Records:
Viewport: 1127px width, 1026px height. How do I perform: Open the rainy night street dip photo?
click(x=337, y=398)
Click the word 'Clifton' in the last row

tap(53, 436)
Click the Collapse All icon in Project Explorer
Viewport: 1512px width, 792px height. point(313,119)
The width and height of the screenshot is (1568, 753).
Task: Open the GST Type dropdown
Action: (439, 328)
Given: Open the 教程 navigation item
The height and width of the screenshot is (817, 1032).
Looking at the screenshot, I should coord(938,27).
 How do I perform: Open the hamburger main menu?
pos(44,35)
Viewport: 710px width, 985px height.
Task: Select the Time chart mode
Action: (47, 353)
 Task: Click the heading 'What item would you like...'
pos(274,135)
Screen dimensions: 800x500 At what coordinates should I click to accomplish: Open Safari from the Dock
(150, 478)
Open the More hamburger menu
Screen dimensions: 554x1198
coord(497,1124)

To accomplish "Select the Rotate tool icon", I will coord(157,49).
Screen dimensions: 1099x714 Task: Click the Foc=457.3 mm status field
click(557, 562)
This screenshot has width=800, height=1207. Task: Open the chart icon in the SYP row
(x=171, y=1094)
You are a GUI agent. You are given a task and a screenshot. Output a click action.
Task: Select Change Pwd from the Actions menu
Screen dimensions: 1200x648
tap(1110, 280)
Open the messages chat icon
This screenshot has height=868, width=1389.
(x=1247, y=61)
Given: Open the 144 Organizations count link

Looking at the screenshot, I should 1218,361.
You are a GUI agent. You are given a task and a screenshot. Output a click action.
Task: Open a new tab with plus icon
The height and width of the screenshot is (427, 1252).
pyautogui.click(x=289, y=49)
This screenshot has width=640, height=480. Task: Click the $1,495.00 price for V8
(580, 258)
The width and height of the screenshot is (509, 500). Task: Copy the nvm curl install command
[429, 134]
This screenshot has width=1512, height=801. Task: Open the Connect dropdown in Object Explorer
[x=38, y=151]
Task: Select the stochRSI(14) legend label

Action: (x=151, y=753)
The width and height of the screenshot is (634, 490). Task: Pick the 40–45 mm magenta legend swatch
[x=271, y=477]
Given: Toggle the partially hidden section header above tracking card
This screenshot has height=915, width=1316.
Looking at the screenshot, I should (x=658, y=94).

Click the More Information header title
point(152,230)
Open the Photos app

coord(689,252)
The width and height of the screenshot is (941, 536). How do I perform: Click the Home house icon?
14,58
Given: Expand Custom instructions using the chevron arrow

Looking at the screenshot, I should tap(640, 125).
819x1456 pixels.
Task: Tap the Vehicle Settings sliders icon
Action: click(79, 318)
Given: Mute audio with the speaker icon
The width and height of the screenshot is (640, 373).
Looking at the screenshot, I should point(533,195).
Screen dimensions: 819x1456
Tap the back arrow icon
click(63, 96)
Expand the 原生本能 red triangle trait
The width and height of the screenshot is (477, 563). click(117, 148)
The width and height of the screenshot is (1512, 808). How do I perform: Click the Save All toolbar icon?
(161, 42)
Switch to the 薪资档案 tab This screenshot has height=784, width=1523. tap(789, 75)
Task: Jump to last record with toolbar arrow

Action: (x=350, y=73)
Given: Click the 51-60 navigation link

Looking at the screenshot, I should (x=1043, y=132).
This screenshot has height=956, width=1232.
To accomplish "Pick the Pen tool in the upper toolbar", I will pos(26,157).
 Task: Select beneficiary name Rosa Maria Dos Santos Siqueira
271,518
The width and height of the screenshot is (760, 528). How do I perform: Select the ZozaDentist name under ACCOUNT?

* [REQUIREMENTS]
Tally the lines in the items above that contain the word "navigation". Reply with the number alone.

* [OUTPUT FOR THIS EXERCISE]
2